By the end of Forspoken, players will gain access to four different types of magic, each of which has three primary types of Attack spells and eight kinds of Support spells to unlock. Each spell works differently, but fits general archetypes. For example, Frey’s rock- and plant-based abilities are great for fighting enemies from a range, but fire-based magic will become much more helpful later in head-on encounters. Parkour also plays a part in combat, as players will successfully dodge attacks while utilizing Flow, and can even combo it into more powerful types of magic.

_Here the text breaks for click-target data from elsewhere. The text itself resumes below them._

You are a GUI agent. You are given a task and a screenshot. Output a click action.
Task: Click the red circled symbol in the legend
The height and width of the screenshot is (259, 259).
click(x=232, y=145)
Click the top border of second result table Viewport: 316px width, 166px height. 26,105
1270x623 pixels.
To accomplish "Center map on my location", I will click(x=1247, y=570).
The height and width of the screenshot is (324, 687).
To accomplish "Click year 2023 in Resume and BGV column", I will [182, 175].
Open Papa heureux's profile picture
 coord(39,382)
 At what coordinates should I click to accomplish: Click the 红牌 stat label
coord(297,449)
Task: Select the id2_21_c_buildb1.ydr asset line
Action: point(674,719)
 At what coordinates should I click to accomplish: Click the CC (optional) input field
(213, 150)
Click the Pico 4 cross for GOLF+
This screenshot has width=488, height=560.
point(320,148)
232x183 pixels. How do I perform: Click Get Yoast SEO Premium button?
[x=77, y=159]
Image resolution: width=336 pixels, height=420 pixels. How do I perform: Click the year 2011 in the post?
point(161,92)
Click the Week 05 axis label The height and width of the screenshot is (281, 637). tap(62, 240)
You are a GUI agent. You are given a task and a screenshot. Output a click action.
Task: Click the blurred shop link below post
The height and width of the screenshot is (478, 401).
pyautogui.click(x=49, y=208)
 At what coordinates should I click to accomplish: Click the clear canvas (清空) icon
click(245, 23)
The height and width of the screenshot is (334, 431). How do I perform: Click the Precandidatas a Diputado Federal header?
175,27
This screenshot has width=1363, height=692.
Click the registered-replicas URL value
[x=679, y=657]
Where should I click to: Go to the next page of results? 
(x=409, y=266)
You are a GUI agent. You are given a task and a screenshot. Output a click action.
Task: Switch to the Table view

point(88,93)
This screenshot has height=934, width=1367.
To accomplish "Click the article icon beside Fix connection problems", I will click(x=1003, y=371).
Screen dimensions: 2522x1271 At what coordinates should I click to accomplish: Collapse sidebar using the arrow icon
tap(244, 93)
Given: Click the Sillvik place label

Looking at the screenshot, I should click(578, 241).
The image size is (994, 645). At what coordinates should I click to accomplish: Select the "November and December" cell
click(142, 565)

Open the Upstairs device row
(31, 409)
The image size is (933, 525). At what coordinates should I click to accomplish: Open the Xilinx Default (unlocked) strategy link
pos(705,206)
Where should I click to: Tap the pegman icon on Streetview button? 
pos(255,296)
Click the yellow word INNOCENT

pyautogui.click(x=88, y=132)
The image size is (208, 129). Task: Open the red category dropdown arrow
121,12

As the game progresses, Frey’s stats get better, Spells are upgraded by completing side challenges, and combat gets more intense. Players are not just rewarded with a visual spectacle for their spellcasting, but they’ll do a lot more damage as well. Still, it took me several hours to get to that point with Forspoken, as there’s not a lot of combat early on, and the controls feel cumbersome at first. Holding Circle to run while using all of the triggers and bumpers on the controller to use magic stretched the DualSense (and my hands) to their limits. It took me a couple of hours of exploration to get used to it, but I was always looking for the most successful ways to combo my parkour and magical abilities by the end.
Give it time
That initial learning curve only underlines Forspoken’s sluggish introduction further. Losing those magical abilities when I returned to Cipal made me wish I was back in the open world. Forspoken simply isn’t playing to its strengths by taking this approach. In fact, there are entire large sectors of this world that the main story never requires players to venture through at all; most of the story unfolds in one city, leaving swaths of the map feeling like blank space.
Forspoken does know how to do open-world game design right: there’s always somewhere interesting to go, it’s fun to get there, and you’ll always be rewarded for engaging. That’s why it’s such a drag that it takes so long to get to that gameplay loop and that players are occasionally corralled back into more linear sections so the story can progress.
I would recommend Forspoken to action and RPG fans, but I wish I could give them one of my save files with total open-world freedom and most of the traversal and combat spells unlocked from the jump. The adventure is at its weakest when it’s forcing players to wade through lots of poor narrative content that takes too long to pay off. Its best beats aren’t paced or delivered well and serve as a weighty vambrace holding back this game’s real magic: a dazzling open-world game that truly does feel next-gen.
Digital Trends reviewed Forspoken on PS5. It will also be released for PC on January 24.